• Work instructions:
Swap every "Viewport" in the data below for "Window" and reproduce the rest unchanged.

• Data to process:
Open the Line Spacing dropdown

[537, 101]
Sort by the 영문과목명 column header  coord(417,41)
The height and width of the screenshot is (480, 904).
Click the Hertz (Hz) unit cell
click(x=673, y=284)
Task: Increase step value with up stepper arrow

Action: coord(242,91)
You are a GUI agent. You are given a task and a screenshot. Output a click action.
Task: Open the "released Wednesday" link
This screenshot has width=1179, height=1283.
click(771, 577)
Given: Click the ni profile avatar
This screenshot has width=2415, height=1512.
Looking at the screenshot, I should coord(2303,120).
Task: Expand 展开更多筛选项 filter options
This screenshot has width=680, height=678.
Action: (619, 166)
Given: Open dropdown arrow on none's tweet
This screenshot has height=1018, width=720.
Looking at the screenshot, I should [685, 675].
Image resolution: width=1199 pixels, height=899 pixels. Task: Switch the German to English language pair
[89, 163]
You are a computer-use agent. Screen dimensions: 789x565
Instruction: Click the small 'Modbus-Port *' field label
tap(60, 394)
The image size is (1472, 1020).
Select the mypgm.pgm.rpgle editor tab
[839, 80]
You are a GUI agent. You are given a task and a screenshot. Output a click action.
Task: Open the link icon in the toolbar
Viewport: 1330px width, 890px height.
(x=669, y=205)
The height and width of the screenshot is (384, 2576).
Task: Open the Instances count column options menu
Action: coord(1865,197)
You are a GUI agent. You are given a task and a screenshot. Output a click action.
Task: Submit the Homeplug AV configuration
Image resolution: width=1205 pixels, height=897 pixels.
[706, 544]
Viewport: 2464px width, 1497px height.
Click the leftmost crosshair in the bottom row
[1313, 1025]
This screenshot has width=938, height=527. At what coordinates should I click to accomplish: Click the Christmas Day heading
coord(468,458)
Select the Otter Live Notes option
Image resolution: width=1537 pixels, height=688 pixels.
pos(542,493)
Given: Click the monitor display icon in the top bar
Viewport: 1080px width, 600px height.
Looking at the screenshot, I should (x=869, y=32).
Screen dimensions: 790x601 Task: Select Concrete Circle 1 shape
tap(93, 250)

• Exercise output:
Open the Line Spacing dropdown

[537, 101]
Sort by the 영문과목명 column header  coord(417,41)
The height and width of the screenshot is (480, 904).
Click the Hertz (Hz) unit cell
click(x=673, y=284)
Task: Increase step value with up stepper arrow

Action: coord(242,91)
You are a GUI agent. You are given a task and a screenshot. Output a click action.
Task: Open the "released Wednesday" link
This screenshot has width=1179, height=1283.
click(771, 577)
Given: Click the ni profile avatar
This screenshot has width=2415, height=1512.
Looking at the screenshot, I should coord(2303,120).
Task: Expand 展开更多筛选项 filter options
This screenshot has width=680, height=678.
Action: (619, 166)
Given: Open dropdown arrow on none's tweet
This screenshot has height=1018, width=720.
Looking at the screenshot, I should [685, 675].
Image resolution: width=1199 pixels, height=899 pixels. Task: Switch the German to English language pair
[89, 163]
You are a computer-use agent. Screen dimensions: 789x565
Instruction: Click the small 'Modbus-Port *' field label
tap(60, 394)
The image size is (1472, 1020).
Select the mypgm.pgm.rpgle editor tab
[839, 80]
You are a GUI agent. You are given a task and a screenshot. Output a click action.
Task: Open the link icon in the toolbar
Window: 1330px width, 890px height.
(x=669, y=205)
The height and width of the screenshot is (384, 2576).
Task: Open the Instances count column options menu
Action: coord(1865,197)
You are a GUI agent. You are given a task and a screenshot. Output a click action.
Task: Submit the Homeplug AV configuration
Image resolution: width=1205 pixels, height=897 pixels.
[706, 544]
Window: 2464px width, 1497px height.
Click the leftmost crosshair in the bottom row
[1313, 1025]
This screenshot has width=938, height=527. At what coordinates should I click to accomplish: Click the Christmas Day heading
coord(468,458)
Select the Otter Live Notes option
Image resolution: width=1537 pixels, height=688 pixels.
pos(542,493)
Given: Click the monitor display icon in the top bar
Window: 1080px width, 600px height.
Looking at the screenshot, I should (x=869, y=32).
Screen dimensions: 790x601 Task: Select Concrete Circle 1 shape
tap(93, 250)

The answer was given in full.